This week I am home with the girls while John's away for work. He left Sunday afternoon and will be back after we are asleep Friday night. It's the first time I've been alone for an entire week since Ellie was born. The last time he was gone (for 3 days) Ellie was two months old and easier to deal with. Not that she's hard to deal with, but she's just more work now than she was then. Speaking of Ellie, she was 6 months old on Tuesday, and she's almost crawling!
Monday we took in the application for Mary's pre-school and went to the bank in the freezing cold. Tuesday? Heck, I don't remember Tuesday. It was a long day. Oh, we made banana bread. And I got to shower! Wednesday (oh! yesterday, seems like 5 years ago) Mary and Grandma Beth went to story time while Ellie and I stayed here. Today we went to the grocery store and no one cried. I count that as a victory. I usually have John go with us on the weekend, but since it wasn't bitterly cold today I figured we'd be fine. I hate getting the girls in and out of the car when it's cold. Mary was so good and such a help. I let her put stuff in the cart. She loved it. And, she put all the cold stuff away for me when we got home.

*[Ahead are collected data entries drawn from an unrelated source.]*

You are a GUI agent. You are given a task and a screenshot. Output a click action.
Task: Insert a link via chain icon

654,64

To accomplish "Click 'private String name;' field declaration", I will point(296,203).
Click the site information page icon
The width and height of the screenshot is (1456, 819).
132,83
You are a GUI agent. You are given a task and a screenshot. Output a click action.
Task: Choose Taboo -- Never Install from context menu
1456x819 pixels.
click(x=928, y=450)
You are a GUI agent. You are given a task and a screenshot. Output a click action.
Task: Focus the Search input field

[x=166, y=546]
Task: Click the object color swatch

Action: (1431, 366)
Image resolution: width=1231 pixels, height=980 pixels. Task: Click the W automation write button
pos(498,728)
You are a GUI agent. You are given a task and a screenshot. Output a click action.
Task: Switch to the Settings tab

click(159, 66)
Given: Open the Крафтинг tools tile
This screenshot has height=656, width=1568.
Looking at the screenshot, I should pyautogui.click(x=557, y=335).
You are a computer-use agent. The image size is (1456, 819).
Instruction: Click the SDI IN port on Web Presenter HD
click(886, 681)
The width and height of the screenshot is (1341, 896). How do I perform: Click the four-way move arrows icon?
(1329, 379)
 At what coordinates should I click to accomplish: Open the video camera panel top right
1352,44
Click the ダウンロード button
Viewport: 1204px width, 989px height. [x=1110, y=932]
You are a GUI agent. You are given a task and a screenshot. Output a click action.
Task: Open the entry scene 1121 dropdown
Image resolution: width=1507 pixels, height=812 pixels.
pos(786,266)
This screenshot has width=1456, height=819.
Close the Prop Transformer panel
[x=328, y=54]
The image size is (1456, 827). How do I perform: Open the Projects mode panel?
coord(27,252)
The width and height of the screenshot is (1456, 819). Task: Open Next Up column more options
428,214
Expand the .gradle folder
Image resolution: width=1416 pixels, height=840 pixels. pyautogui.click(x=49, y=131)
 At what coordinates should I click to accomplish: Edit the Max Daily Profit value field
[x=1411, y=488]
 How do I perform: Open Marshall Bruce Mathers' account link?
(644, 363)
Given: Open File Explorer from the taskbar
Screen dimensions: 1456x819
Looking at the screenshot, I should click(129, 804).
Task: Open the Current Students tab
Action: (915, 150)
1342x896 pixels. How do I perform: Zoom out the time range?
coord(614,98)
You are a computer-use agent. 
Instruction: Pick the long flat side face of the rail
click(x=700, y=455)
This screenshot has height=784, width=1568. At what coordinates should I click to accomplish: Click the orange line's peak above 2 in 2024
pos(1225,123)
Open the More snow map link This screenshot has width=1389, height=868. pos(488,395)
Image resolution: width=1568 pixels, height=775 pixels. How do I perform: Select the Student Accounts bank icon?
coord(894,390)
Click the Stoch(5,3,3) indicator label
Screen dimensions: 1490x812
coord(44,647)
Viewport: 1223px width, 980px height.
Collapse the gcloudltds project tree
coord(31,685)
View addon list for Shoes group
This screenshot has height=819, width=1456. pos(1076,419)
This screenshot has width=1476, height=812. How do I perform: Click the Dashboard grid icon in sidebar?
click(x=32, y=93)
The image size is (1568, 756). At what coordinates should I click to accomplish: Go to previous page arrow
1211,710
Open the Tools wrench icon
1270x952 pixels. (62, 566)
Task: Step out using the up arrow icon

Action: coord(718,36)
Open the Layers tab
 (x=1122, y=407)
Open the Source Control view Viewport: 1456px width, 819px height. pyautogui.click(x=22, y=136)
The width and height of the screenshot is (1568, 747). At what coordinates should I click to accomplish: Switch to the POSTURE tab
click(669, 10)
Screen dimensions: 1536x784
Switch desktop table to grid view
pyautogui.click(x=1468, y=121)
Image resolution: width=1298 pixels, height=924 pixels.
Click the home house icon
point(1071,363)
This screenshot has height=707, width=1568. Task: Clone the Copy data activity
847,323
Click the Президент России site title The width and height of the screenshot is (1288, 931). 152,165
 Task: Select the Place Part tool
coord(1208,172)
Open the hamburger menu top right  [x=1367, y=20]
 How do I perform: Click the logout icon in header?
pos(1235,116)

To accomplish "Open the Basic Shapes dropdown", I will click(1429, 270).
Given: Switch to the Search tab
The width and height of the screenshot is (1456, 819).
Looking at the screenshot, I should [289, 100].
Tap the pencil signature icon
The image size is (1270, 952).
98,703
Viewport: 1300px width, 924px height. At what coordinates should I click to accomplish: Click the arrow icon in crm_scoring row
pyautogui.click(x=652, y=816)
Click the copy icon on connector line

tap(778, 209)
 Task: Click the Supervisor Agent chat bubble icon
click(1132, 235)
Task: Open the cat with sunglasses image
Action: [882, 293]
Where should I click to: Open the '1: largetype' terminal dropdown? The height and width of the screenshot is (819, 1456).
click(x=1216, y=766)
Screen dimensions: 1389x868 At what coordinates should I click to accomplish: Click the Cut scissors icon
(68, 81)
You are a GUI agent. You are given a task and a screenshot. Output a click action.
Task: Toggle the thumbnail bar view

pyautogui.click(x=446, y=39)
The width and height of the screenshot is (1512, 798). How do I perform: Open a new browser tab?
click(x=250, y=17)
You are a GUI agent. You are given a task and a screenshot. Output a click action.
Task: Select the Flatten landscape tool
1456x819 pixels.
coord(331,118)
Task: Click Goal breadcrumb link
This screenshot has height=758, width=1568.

Mary's been sleeping with me this week. The few times in the past I've had to put her to bed and entertain Ellie too, I've done it in Mary's room/bed. Then in the middle of the night when she woke up I just carried her into my bed. But then I'd spend the next hour answering "why am I in here?" questions. So, I had John move the bed rail and Mary's sleeping in my bed all night. It's working out so much better. Mary's been falling asleep around 8pm and then Ellie and I go play for a bit, then she falls asleep on me while I watch TV or surf. Then I carry Ellie to bed, and there we all are. The last two nights I just stayed awake for a while, even though I was tired. Mary on my left side, sleeping soundly, and Ellie on my right, smashed up as close to me as she can get. And both nights the strangest and best feeling has come over me as I was falling asleep. Strange because I can't believe I am really their Mom. That I'm old enough, or wise enough or good enough for them. Yet it's the best feeling (probably because they are sleeping!!!!) because I am so lucky to be blessed with two healthy, smart, beautiful children. I'm going to be a little sad when John comes home and Mary goes back to her own room. I've missed sleeping with her since Ellie's been born. Although it will be nice to have room to stretch out:). Why on earth they both have to smash up on me until we are just a big sweating heap, I have no idea. Okay, I admit, I love that too. I love that they need me and like to be close to me. And I know they won't want to sleep with me forever. I'm enjoying it while I can.